W podtytule artykułu "Standardy inkwizycji" z "Rzeczpospolitej" z 10 kwietnia br. autorstwa Krzysztofa Stępińskiego i Jacka Dubois zawarto pytanie: czy adwokat, członek korporacji samorządowej, ma prawo publicznie prezentować własne poglądy? Zarazem autorzy udzielili sobie i czytelnikom jednoznacznej odpowiedzi, że większość członków obecnego Prezydium NRA uważa, że nie, jeśli ono myśli inaczej.

- Jako jeden z członków obecnego prezydium NRA czuję się „wywołany do tablicy” - tłumaczy adwokat Krzysztof Komorowski na stronach adwokatura.pl.

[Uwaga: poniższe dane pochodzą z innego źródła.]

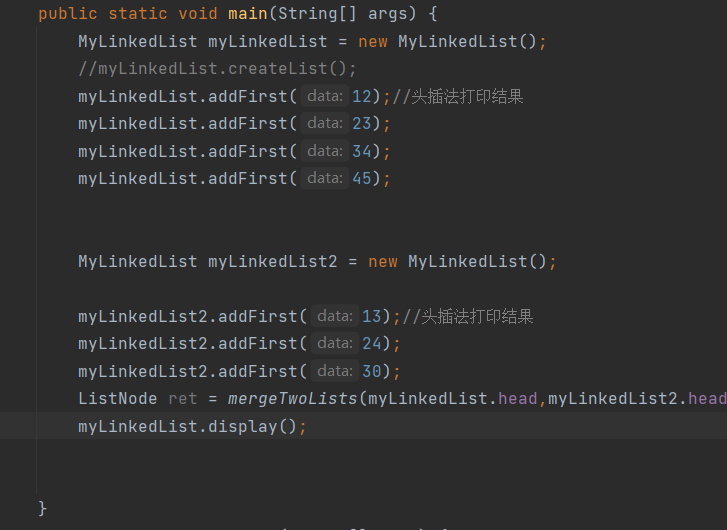Image resolution: width=727 pixels, height=530 pixels.
Task: Click the main method name
Action: [x=248, y=13]
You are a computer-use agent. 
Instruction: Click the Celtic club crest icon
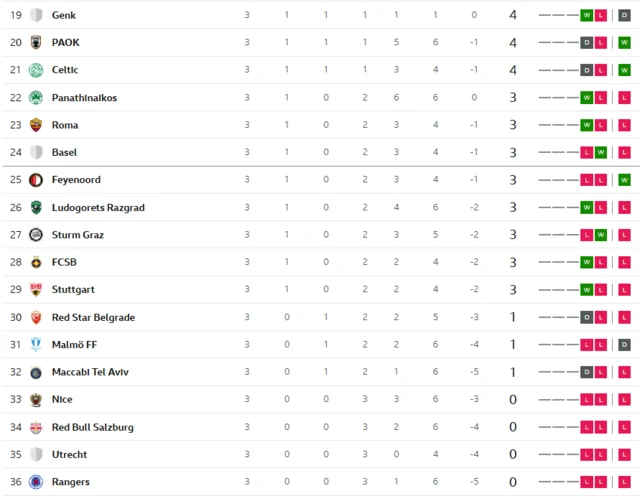coord(36,70)
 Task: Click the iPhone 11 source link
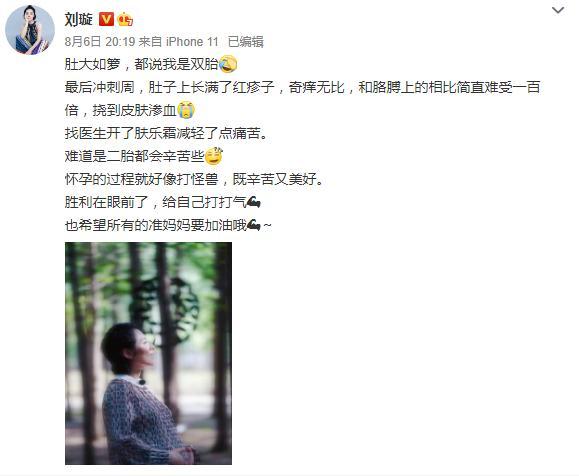click(x=192, y=42)
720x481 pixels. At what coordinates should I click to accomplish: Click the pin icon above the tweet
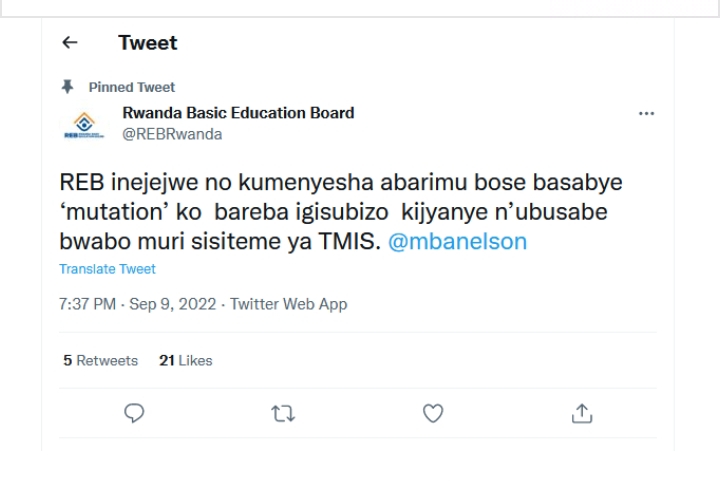tap(68, 87)
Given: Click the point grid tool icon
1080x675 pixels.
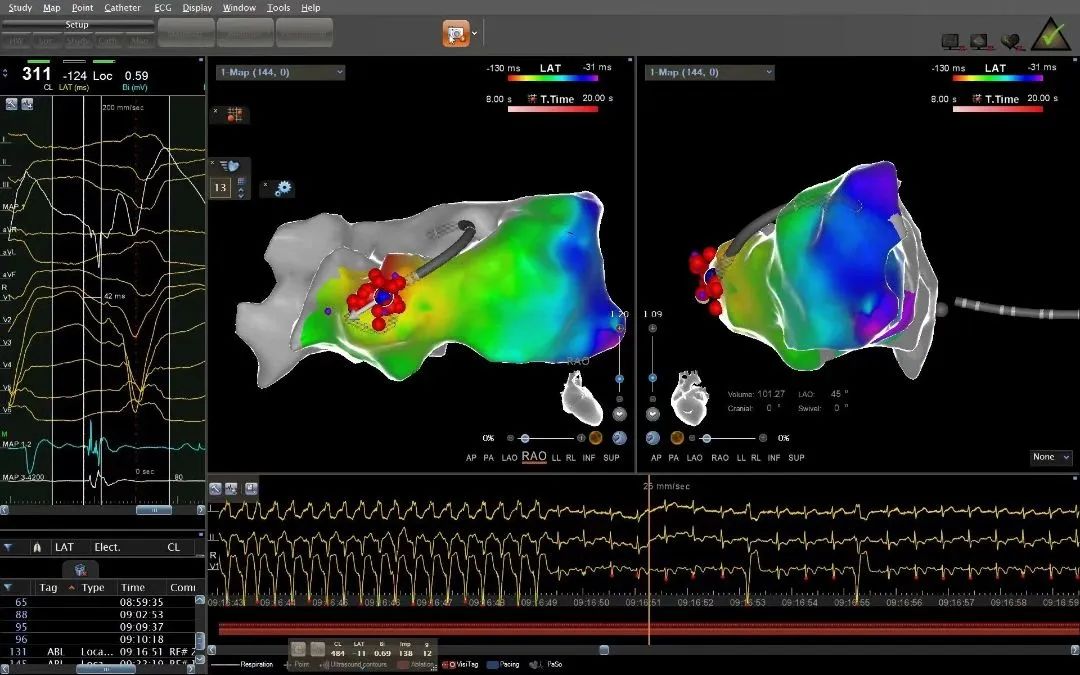Looking at the screenshot, I should point(234,114).
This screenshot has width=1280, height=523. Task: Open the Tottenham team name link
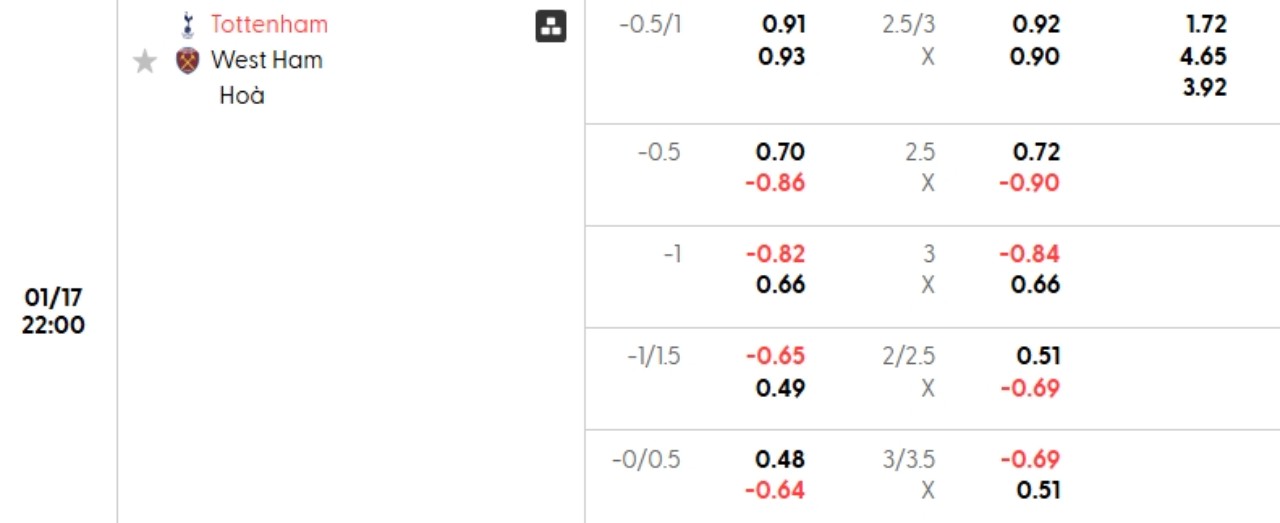[x=269, y=24]
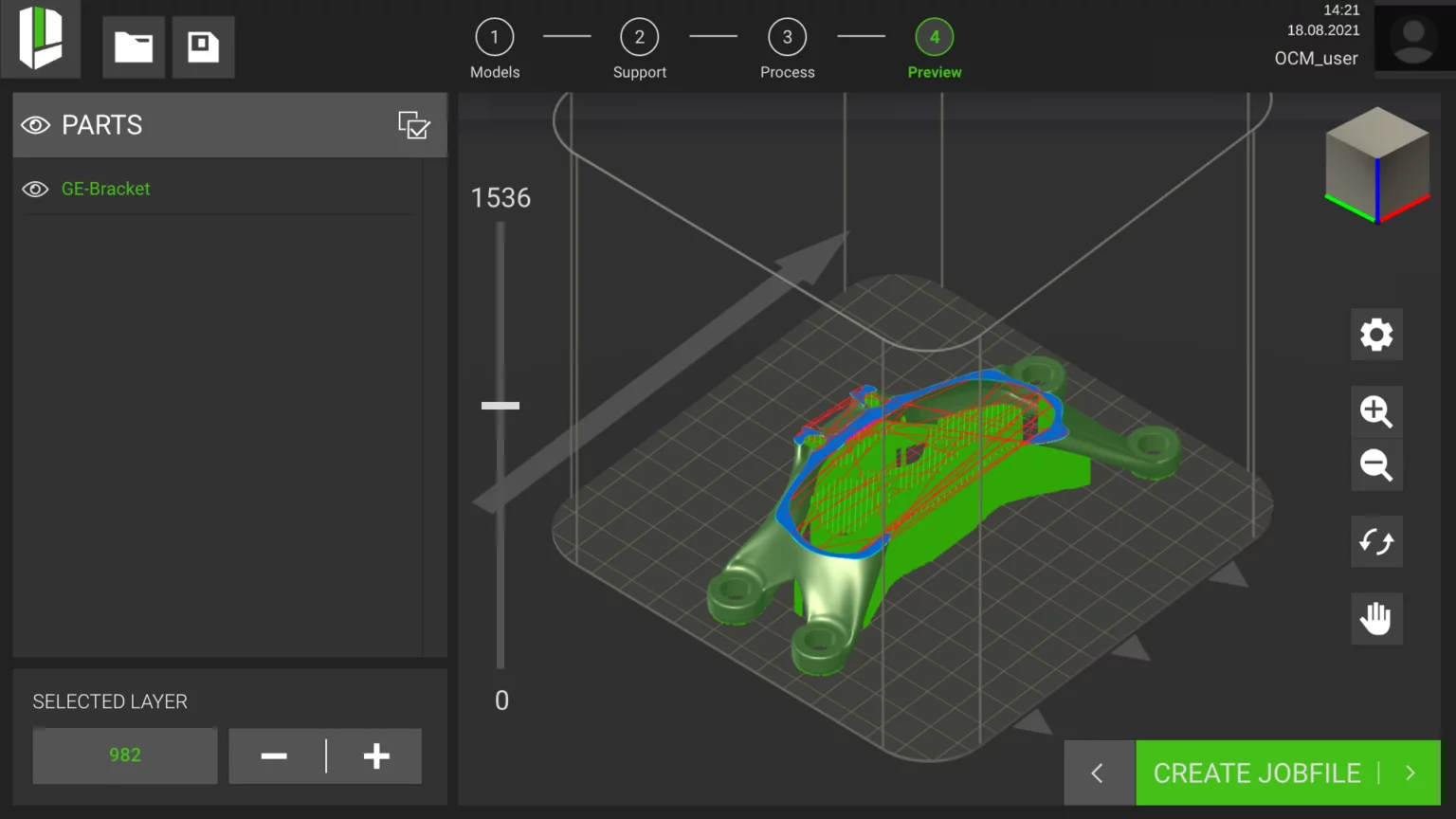Go to the Support step
1456x819 pixels.
click(640, 36)
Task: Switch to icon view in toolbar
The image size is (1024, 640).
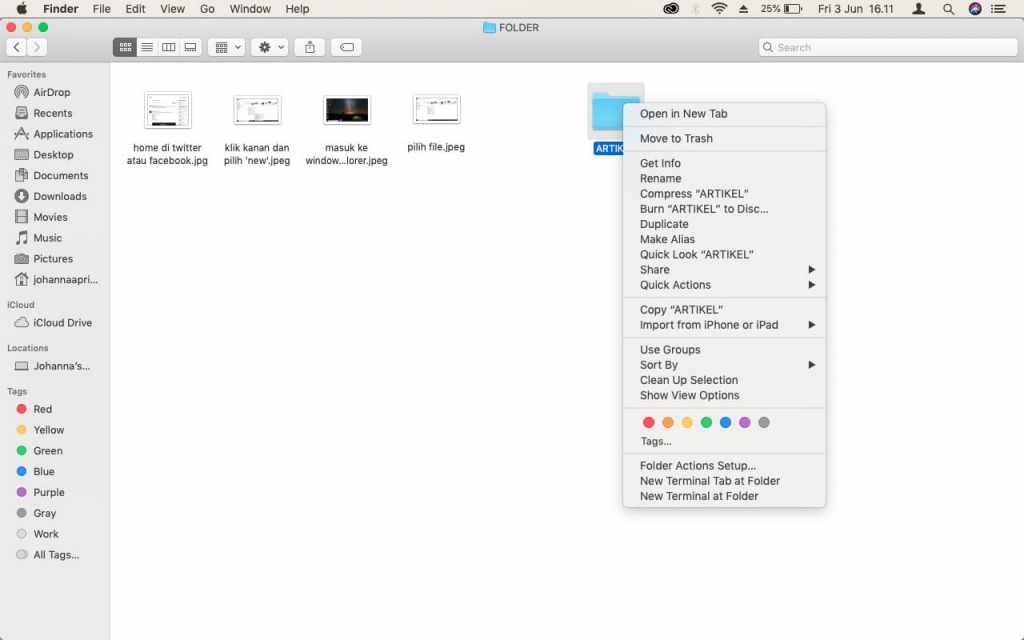Action: 125,47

Wypowiedzi kolegi Jakuba Jacyny dotyczące „ egzaminowania” kolegów adw. Komorowski uważa za chybione, żeby nie powiedzieć: niestosowne.
Jak pomysłodawcy wyobrażają sobie egzaminowanie adwokatów, którzy są jednocześnie wybitnymi naukowcami w swoich specjalnościach, a także adwokatów którzy w wyniku wieloletniej praktyki stali się wybitnymi specjalistami w wąsko pojętych dziedzinach prawa? Kto i w jakim trybie miałby powoływać egzaminatorów, a także ustalać zakres egzaminu i jego tematykę? Czy egzaminowanemu adwokatowi służyłaby jakakolwiek możliwość zakwestionowania wyniku egzaminu, do kogo i w jakim trybie? - stawia pytania członek prezydium NRA
Odpowiedź na te pytania adw. Komorowski uważa za fundamentalną podstawę dla ewentualnego prowadzenia dalszej dyskusji na ten temat.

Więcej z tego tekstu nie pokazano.